I want to note that wifi reload — the gentler, more polite version of this operation — did not work. It updated the configuration but did not actually rebind the interface to the new physical radio. The sta0 interface sat on radio1 in the config file and continued operating on radio0 in reality, like a map that has been updated but the territory has not. You need the full wifi down && wifi up. You need to turn it off and turn it on again. Some problems are only solved by violence.

The Alluvial Fan

After the fix:

PING 192.168.8.147: 64 bytes, icmp_seq=1 ttl=64 time=2.73ms
PING 192.168.8.147: 64 bytes, icmp_seq=2 ttl=64 time=2.81ms
PING 192.168.8.147: 64 bytes, icmp_seq=3 ttl=64 time=2.69ms

Solid. Zero packet loss. The LAN existed again. Two machines, eleven feet apart, talking to each other at the speed of local radio instead of the speed of a round trip to San Francisco.

Tailscale noticed immediately. Within seconds, the DERP relay dropped and the direct connection came up — 4 milliseconds, LAN-direct, WireGuard peer-to-peer over the local network. The way it was supposed to work. The way it had been configured to work. The way it would have worked all along if a single radio had not been quietly tearing itself apart every few seconds.

The Ansible playbook ran. The registries.yaml files deployed. The Zot cache began receiving traffic.

And then, the thing we had originally come to verify:

First pull of a container image through Zot, uncached: three minutes and eighteen seconds. Zot fetching from Docker Hub, storing layers, building the local cache. The cistern filling for the first time.

Second pull of the same image, cached: 7.8 seconds.

Seven point eight seconds. Down from three minutes. The water was in the cistern. The cistern was working. The original task — the modest task that had led us into the canyon — was complete.

The Overlook

There is a tradeoff. The internet uplink now runs on 2.4GHz instead of 5GHz. It is slower. 2.4GHz has less bandwidth, more congestion, longer wavelengths that carry better through walls but carry less data per cycle. The cluster's connection to the outside world is measurably degraded.

But the cluster's connection to itself — the LAN, the substrate on which everything runs, the bedrock — is solid for the first time. Flannel VXLAN frames cross the room in milliseconds instead of crossing the continent. Kubelet heartbeats arrive on time. Pod scheduling happens at the speed of local computation, not the speed of light through fiber to San Francisco and back.

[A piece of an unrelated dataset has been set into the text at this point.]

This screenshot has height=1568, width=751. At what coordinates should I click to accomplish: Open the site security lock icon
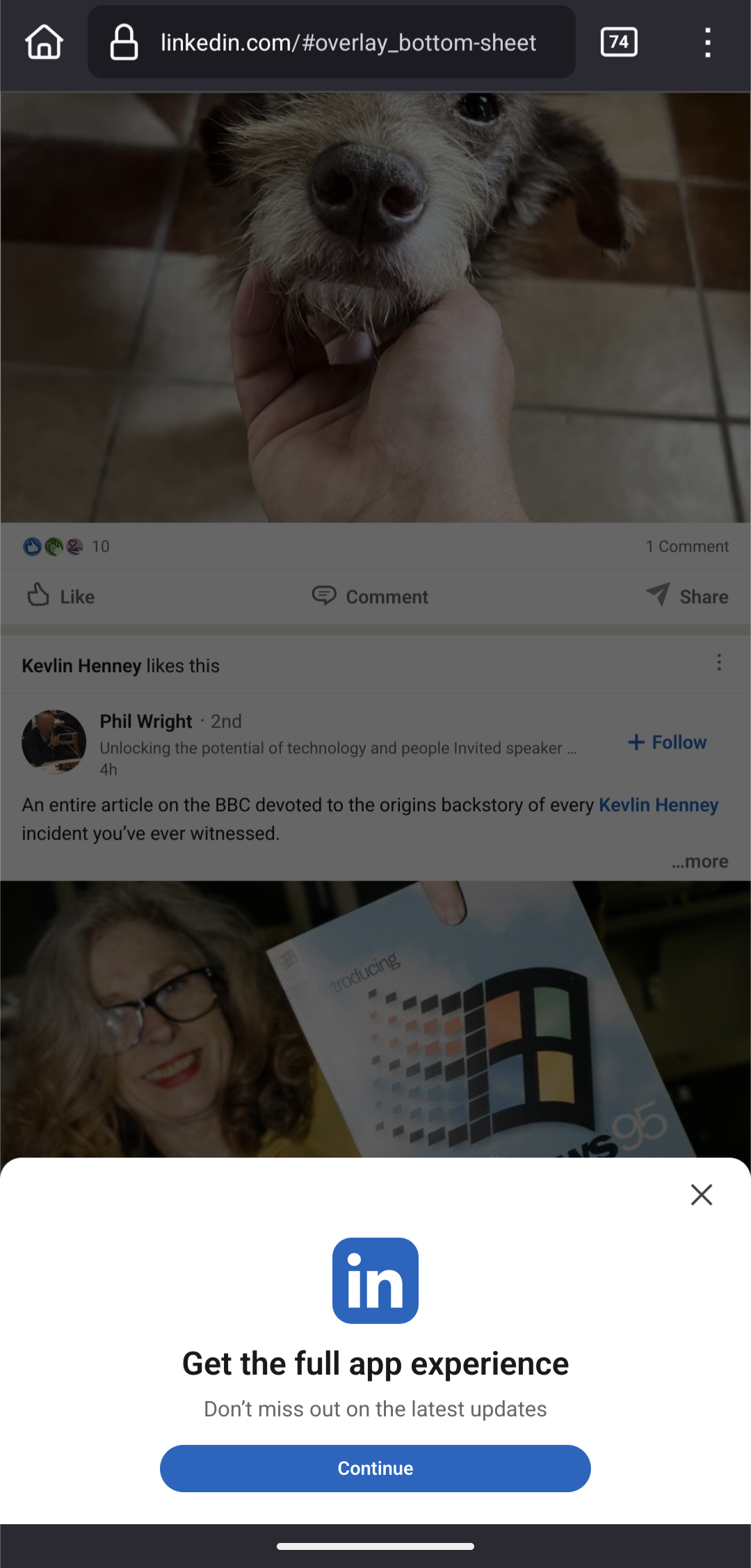click(x=124, y=42)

This is always the choice in infrastructure, and it is always the same choice you face in the desert: do you optimize for the connection to somewhere else, or do you optimize for the place where you actually are? The answer, if you have been paying attention — and I have, for six hours now, at this particleboard desk — is that you optimize for the local. You make the foundation solid. You let the long-distance connection be a little slower, a little narrower, a little more constrained. Because a fast connection to everywhere else means nothing if the ground under your feet is cycling through disabled, blocking, and forwarding every three seconds.

The ath11k driver will continue to do what it does. It will manage its radio with the same brutal pragmatism that a coyote manages its territory — deauthenticating when it loses signal, reconnecting when it finds it, cycling through states with no regard for what depends on its stability. That is its nature. I do not blame the driver any more than I blame the freeze-thaw cycle for cracking sandstone. I simply do not build my house on the crack.

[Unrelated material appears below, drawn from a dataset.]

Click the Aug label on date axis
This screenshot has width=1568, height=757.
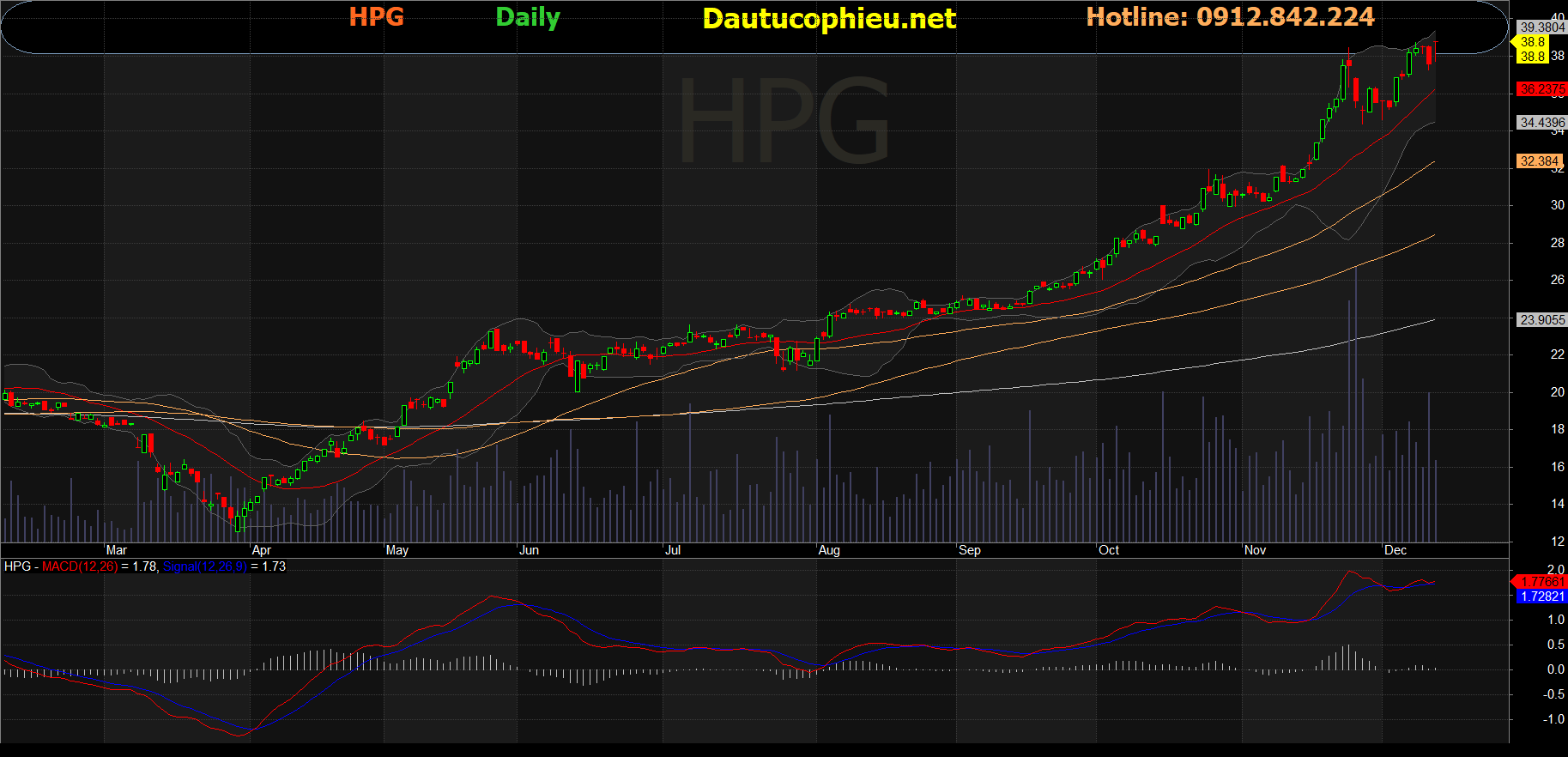[829, 550]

I have given the 5GHz radio one job. It is good at one job. The beacon-loss cycling continues on 2.4GHz, where sta0 lives alone, disconnecting and reconnecting in its own private drama, bothering no one. The bridge port for wlan1 stays in forwarding state. ARP stays fresh. The machines see each other.

Eleven feet. Two point seven milliseconds. The distance and the time it takes for two computers to speak across a room, when nothing is in the way.

This post chronicles debugging a cascade failure in a home K3s cluster where a GL.iNet AXT1800 router's shared-radio WiFi repeater mode caused periodic bridge cycling, breaking LAN connectivity and forcing Tailscale to relay all cluster traffic through San Francisco. Technologies involved: K3s, Tailscale, Ansible, ath11k (Qualcomm IPQ6018), OpenWrt, Zot registry cache, flannel VXLAN.